8 juin 1990: le jour où le Cameroun gagna l'Argentine en Italie


Lors de la fameuse préparation pour l'Italie, les problèmes notamment celui entre Joseph Antoine Bell et la fédération, ce sont des choses qui pouvaient vous déconcentrer avant de rencontrer l'Argentine?
Je pense qu'il faut diviser un peu la préparation, car la préparation, on l'a faite en Yougoslavie et on l'a bien faite avec des matchs amicaux. On gagnait, on perdait, mais bon, une sélection qui savait que les choses allaient être difficiles et qui s'y préparait.
La dernière semaine avant la compétition, c'est là que sont arrivés les problèmes des maillots, les problèmes de Joseph avec certains membres de la fédération... On savait toujours où on voulait aller, ce qu'on voulait faire et ce problème là a permis de pouvoir unir le groupe et de pouvoir faire les résultats qu'on a eu.
Il y a eu aussi un autre élément de crise, le retour de Roger Milla qui n'était peut être pas prévu, au niveau du groupe?
Non, je ne pense pas que le retour de Roger ait été un problème à partir du moment où, pendant les matchs amicaux, il a fait des matchs amicaux, il a montré son niveau de forme. Le problème, je l'ai toujours dit, c'est le moment où je vais voir l'entraineur Valéry Nepomniatchi et je lui dis que je ne peux pas jouer en 10: "si je joue en 10, je te donnerais 50% de mes possibilités! Donc, tu me fais jouer avant-centre. Maintenant si tu penses que Roger est meilleur que moi, tu le fais jouer et moi, je reste sur le banc de touche". Durant les matchs amicaux, j'étais au-dessus de Roger, il était normal qu'il endosse le rôle de remplaçant qu'il a très bien fait d'ailleurs. Il a beaucoup apporté, et je pense qu'il a apporté beaucoup plus au groupe en entrant en cours de jeu plutôt qu'en démarrant.
Racontez-nous ce but!
Je dirais que c'est un but chanceux parce que le coup franc, c'est Mfédé qui doit le tirer, mais il est remplacé cinq secondes avant. C'est alors Emmanuel Kundé qui le tire du pied droit. Je lui demande de tirer au premier poteau, et en allant au premier poteau, Makanaky me prend de vitesse. Il prend le premier poteau, le ballon est dévié et revient au deuxième poteau...Il y a des actions qu'on fait une fois dans sa vie et ce saut, je l'ai fais une fois dans ma vie et derrière, il y a une erreur de gardien donc voilà, on mène 1-0!

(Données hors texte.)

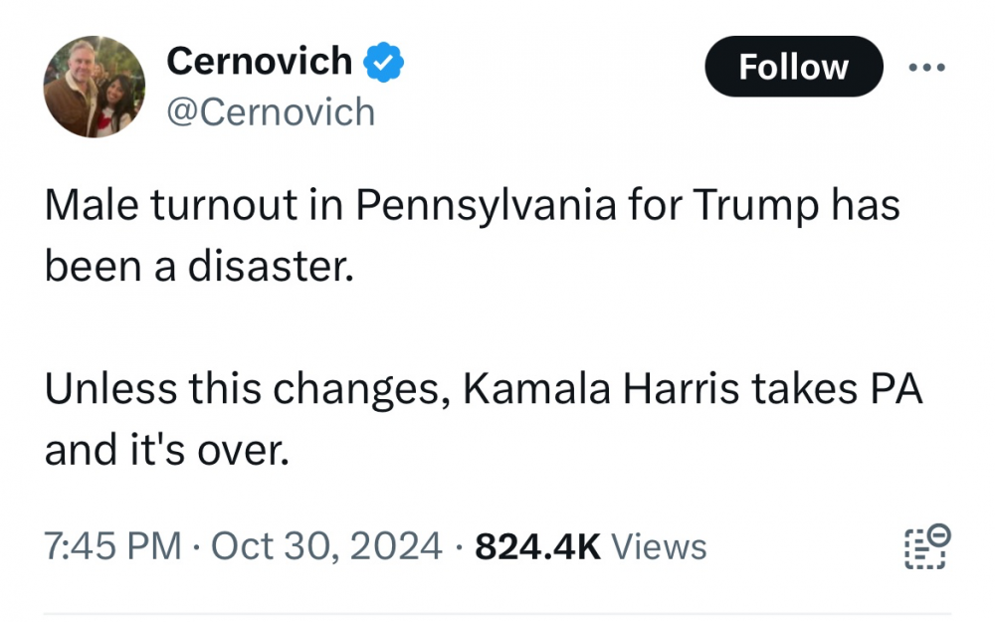This screenshot has width=995, height=622.
Task: Click the blue verified checkmark badge
Action: (x=383, y=62)
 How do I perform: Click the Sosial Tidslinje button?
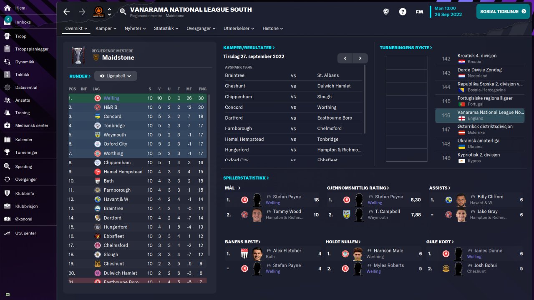pyautogui.click(x=503, y=12)
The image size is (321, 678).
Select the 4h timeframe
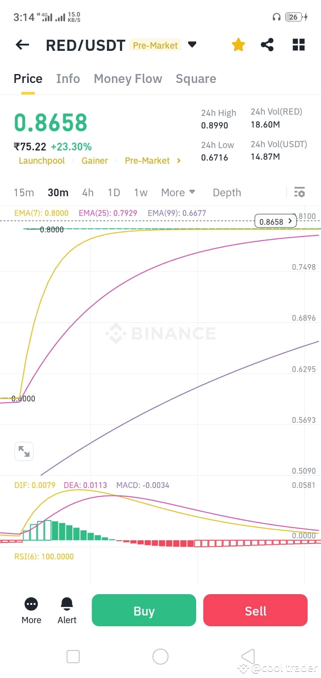click(88, 193)
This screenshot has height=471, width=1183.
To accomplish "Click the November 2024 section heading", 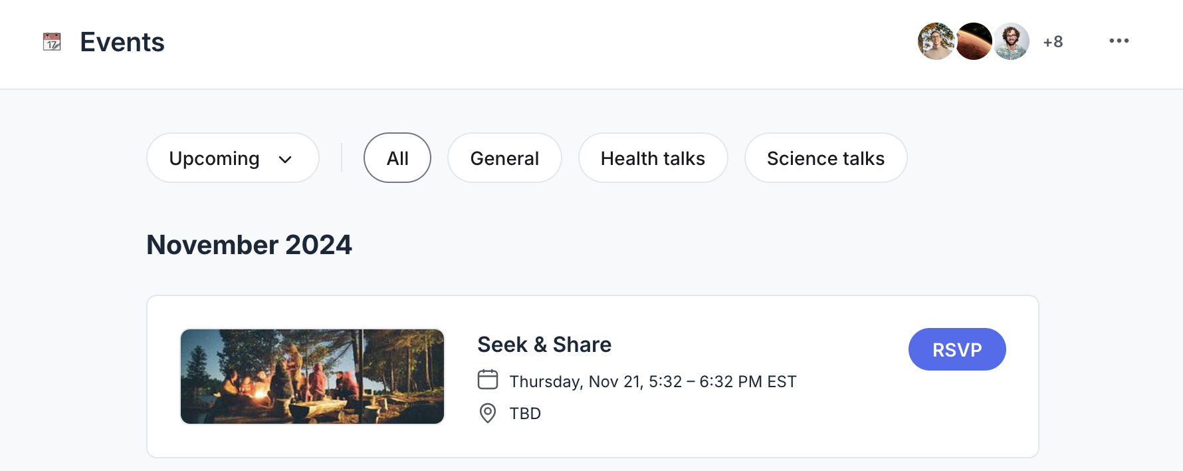I will 249,244.
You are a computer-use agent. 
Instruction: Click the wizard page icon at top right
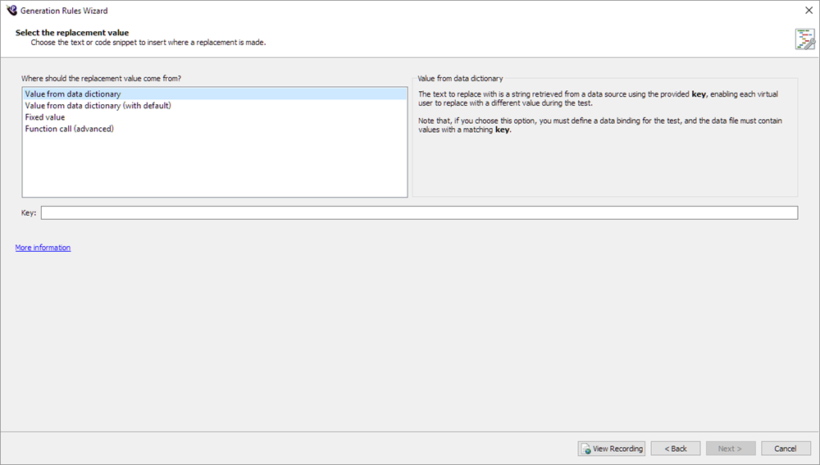pos(804,39)
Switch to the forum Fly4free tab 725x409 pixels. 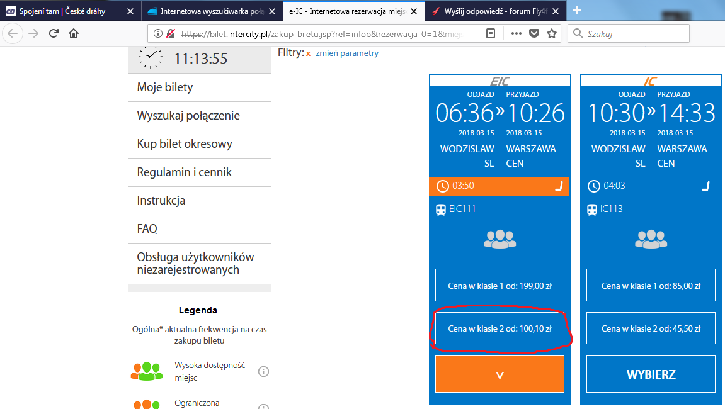495,11
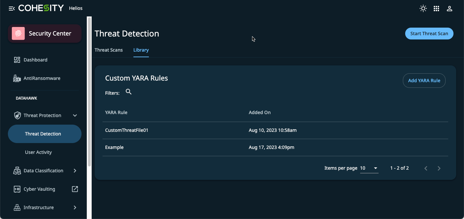Collapse the Threat Protection section chevron
Viewport: 464px width, 219px height.
(75, 115)
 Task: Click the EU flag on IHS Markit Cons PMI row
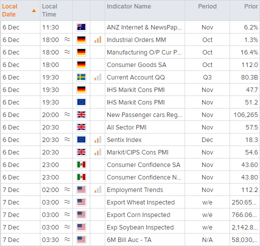point(81,102)
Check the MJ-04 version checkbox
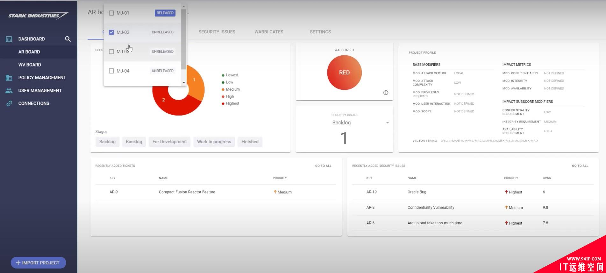Viewport: 606px width, 273px height. pos(111,71)
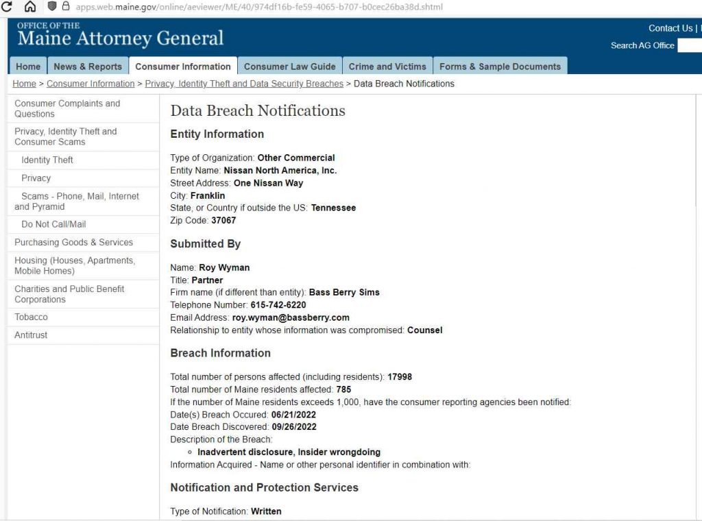Click the shield tracking protection icon

point(52,6)
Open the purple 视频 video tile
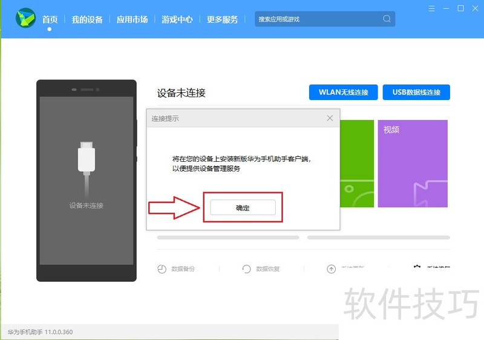The width and height of the screenshot is (484, 340). (x=413, y=164)
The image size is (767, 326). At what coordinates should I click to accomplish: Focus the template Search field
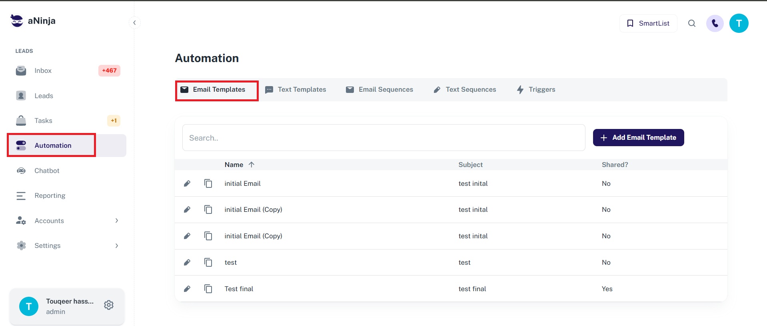point(384,138)
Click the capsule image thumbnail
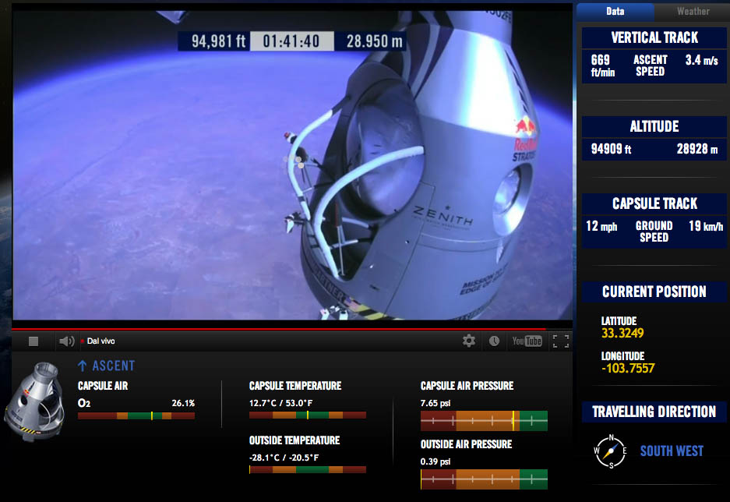Viewport: 730px width, 502px height. click(34, 401)
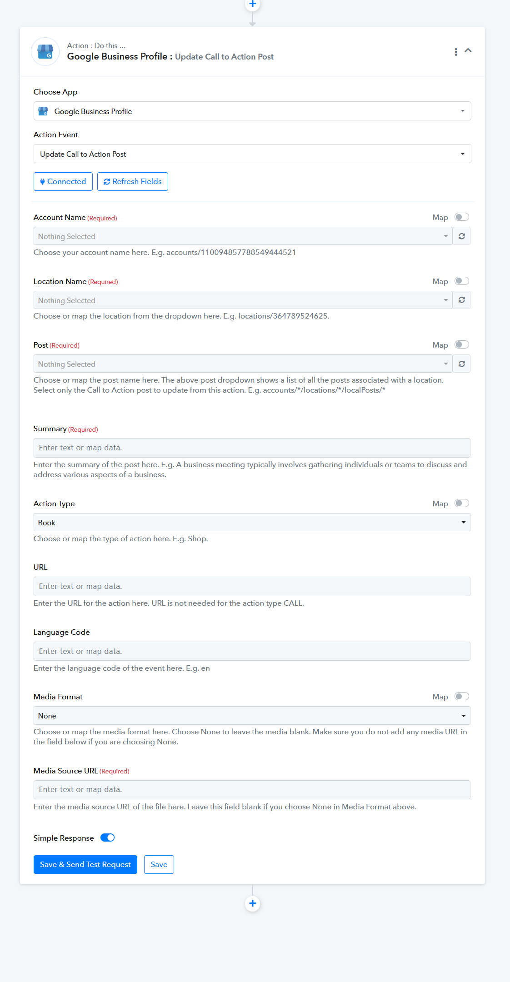Screen dimensions: 510x982
Task: Click into the Summary text field
Action: click(252, 448)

Que se passe-t-il alors dans votre tête?
La folie!! J'ai encore mal au dos (rires)! Je n'ai pas vu le public, je me suis retrouvé en bas d'une masse de 10 joueurs qui pesaient...non 9 car Mbouh, il ne pesait que 25 kilos! Les gars pesaient plus de 90 kilos, incroyable! Je ne voyais rien du tout, je n'entendais que des cris et à partir de ce moment là, on s'est dit si on a coupé les joueurs argentins, on va couper encore une deuxième fois. Il fallait continuer à jouer, à produire du jeu et surtout protéger ce but.